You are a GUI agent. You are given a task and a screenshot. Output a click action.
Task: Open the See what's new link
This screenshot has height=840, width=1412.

§ §

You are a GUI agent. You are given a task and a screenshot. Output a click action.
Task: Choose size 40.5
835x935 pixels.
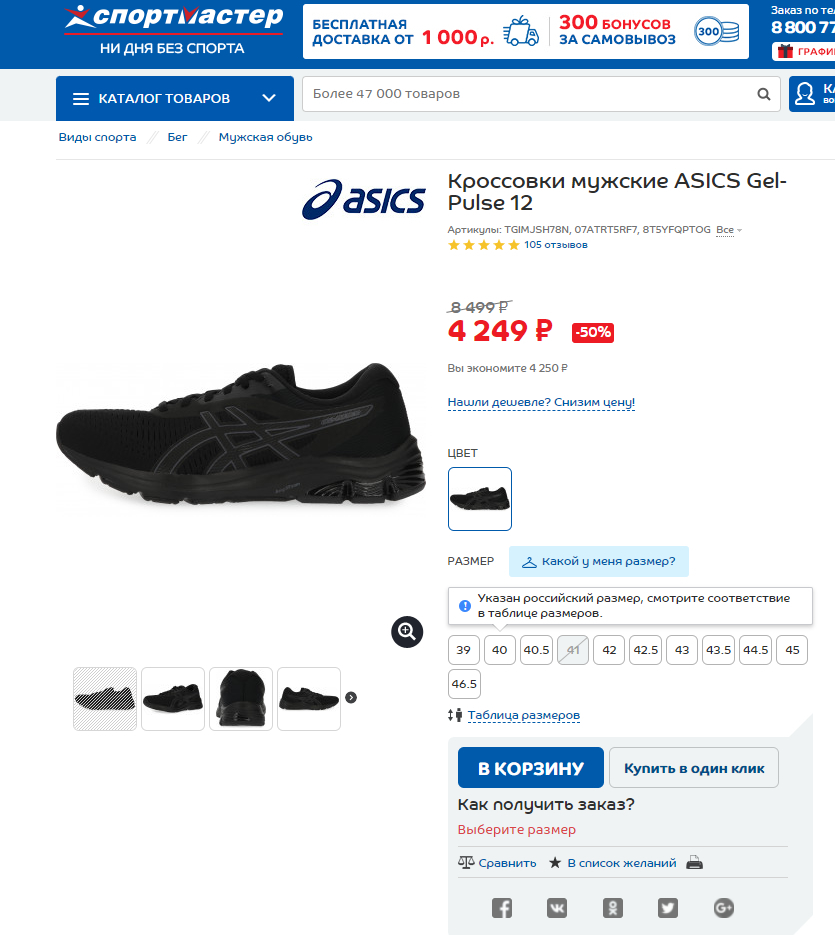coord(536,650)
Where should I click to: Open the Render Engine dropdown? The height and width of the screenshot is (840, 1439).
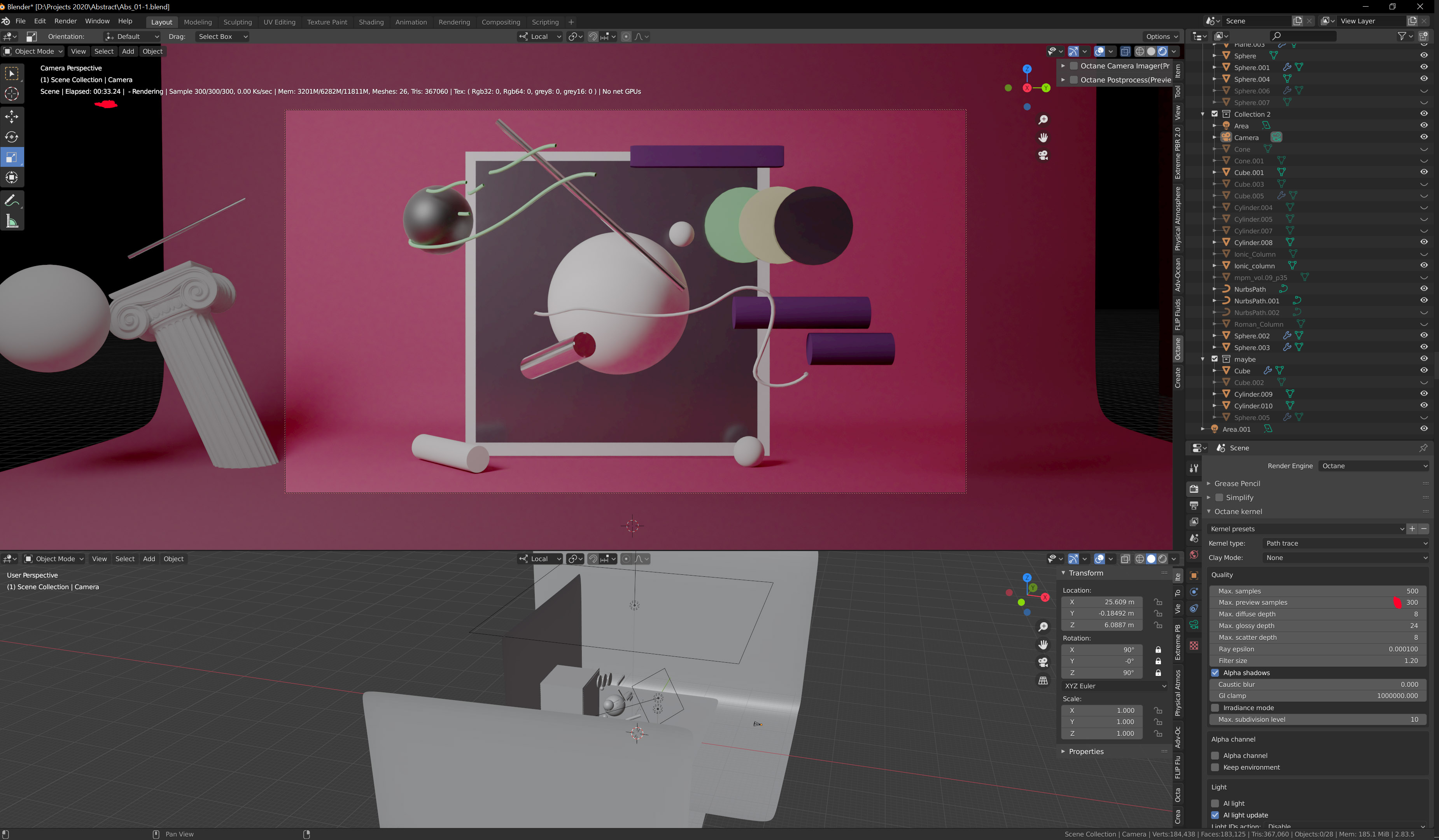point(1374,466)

§ §

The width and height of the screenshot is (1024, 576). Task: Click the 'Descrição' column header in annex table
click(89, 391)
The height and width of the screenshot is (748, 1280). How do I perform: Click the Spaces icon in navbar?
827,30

§ §

* [TASK TO CARRY OUT]: Transcribe the items from the line that contains "Where should I" to the line that contains "point(1374,466)", including both of those lines. Leave the pictures out of your transcription.

* [TASK RESPONSE]:
Where should I click to: Open the Render Engine dropdown? The height and width of the screenshot is (840, 1439).
point(1374,466)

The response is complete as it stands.